「PROLOG」

2.2K 222 16
                                    

1949.


Guangxi pada September itu terlihat merah; menandakan perang saudara telah usai.


Dong Sicheng masih tidak percaya ia harus mengangkat senjata lagi setelah menyerahnya Jepang kepada Sekutu, padahal hatinya masih morat-marit sepeninggalan Yuta. Ia suka berandai-andai—berhalusinasi pada malam-malam tanpa bintang—bahwa Yuta ada di sana, menyuwirkan potongan ayam dan mencukur rambutnya sampai setengah botak.

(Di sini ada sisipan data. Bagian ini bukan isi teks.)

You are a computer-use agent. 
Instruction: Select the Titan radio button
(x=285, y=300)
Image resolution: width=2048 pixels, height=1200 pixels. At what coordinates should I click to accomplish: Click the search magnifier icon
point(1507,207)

Tapi di sinilah ia berada, menatap lurus ke pelabuhan Yangjiang yang kapal-kapalnya digantungi petasan dan lampion yang semuanya serba merah. Perayaan baru saja digelar atas merdekanya Republik Rakyat Tiongkok, semua orang enggan bersedih. Sicheng melarikan diri dari kerumunan yang memaksanya tinggal untuk minum arak, ia tidak mau mabuk di siang bolong begini. Lamat-lamat ia mulai menampilkan kembali keredap meriam dalam benaknya, bagaimana suara dan getarannya membuat Sicheng merinding; teriakan-teriakan putus asa warga desa, suara truk yang bergemuruh melewati jalan dekat rumahnya, dan bangkai manusia yang tercecer di jalanan.


Yuta.


Dalam ingatan samarnya, Yuta adalah sosok yang pintar bersandiwara. Ia berhasil mengelabui Sicheng dua kali, memutarbalikkan keadaan, membuat yang salah menjadi benar dan mengubur kebenaran dengan setumpuk dusta.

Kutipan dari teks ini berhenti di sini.